### Source material

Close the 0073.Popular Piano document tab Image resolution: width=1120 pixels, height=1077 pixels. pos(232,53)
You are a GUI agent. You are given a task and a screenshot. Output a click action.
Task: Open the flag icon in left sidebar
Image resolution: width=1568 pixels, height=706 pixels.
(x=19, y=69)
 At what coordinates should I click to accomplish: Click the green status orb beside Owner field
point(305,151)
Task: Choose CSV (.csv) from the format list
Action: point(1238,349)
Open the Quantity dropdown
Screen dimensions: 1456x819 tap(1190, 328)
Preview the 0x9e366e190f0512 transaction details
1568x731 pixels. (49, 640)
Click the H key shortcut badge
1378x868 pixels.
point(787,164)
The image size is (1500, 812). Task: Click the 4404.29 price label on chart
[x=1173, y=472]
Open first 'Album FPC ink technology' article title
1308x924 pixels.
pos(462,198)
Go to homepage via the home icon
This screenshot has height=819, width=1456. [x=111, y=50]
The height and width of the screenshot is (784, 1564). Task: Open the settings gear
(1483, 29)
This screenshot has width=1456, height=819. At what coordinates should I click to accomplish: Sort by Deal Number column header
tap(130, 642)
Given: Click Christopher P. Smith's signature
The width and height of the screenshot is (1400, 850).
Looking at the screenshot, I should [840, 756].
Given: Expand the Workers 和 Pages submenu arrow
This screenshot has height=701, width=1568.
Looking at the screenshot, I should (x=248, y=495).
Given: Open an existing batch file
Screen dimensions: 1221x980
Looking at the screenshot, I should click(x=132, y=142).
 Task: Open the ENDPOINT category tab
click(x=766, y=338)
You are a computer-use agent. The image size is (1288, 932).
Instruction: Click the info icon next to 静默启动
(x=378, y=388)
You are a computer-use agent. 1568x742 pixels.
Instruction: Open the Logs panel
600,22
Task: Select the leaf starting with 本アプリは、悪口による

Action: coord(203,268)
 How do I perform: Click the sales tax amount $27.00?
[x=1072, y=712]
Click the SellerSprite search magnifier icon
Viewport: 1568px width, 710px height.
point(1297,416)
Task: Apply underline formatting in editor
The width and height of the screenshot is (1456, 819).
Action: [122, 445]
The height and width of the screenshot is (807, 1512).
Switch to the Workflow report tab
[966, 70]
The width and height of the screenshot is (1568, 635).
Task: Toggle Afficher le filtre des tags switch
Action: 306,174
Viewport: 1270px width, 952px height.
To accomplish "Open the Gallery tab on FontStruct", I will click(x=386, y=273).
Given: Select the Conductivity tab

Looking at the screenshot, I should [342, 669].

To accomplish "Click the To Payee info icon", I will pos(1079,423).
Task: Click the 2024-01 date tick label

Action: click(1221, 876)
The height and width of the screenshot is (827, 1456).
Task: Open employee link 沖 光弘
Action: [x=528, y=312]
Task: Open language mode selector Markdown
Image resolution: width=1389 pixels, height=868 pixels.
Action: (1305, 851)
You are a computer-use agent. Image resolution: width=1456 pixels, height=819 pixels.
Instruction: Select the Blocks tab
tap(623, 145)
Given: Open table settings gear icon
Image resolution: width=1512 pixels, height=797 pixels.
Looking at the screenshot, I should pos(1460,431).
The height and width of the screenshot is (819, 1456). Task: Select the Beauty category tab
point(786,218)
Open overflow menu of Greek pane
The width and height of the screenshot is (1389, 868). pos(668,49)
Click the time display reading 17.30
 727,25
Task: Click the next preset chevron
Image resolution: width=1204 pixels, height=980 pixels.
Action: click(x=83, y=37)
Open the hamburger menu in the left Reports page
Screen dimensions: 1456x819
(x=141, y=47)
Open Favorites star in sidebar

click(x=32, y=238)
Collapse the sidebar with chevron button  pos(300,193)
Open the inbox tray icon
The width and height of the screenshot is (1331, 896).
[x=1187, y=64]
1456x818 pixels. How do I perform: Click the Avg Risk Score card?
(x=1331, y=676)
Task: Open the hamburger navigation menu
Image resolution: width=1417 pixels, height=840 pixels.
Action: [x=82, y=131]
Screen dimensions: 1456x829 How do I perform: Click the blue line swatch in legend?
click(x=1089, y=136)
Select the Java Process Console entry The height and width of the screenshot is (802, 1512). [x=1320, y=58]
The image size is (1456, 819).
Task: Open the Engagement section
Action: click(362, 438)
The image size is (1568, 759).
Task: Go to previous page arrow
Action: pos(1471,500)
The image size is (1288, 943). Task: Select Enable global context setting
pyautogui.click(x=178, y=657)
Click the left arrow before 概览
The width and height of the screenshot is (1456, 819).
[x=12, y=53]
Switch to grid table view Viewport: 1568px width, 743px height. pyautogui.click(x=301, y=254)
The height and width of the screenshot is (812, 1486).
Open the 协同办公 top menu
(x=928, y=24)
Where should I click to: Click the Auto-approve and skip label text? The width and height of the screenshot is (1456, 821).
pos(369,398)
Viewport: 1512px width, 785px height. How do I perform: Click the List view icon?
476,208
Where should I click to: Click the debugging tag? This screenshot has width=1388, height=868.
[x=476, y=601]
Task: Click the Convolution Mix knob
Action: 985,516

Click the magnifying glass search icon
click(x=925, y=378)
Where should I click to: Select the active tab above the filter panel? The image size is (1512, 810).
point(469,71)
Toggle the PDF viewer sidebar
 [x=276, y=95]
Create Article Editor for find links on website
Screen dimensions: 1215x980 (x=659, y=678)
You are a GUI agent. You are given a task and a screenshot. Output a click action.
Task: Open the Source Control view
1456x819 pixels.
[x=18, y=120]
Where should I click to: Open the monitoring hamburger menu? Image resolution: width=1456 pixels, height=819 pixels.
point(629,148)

######

#### Directions:
Among the records, find all lines that include the string "table" and return them.

#### Result of this task:
Given: Open table settings gear icon
Switch to grid table view Viewport: 1568px width, 743px height. pyautogui.click(x=301, y=254)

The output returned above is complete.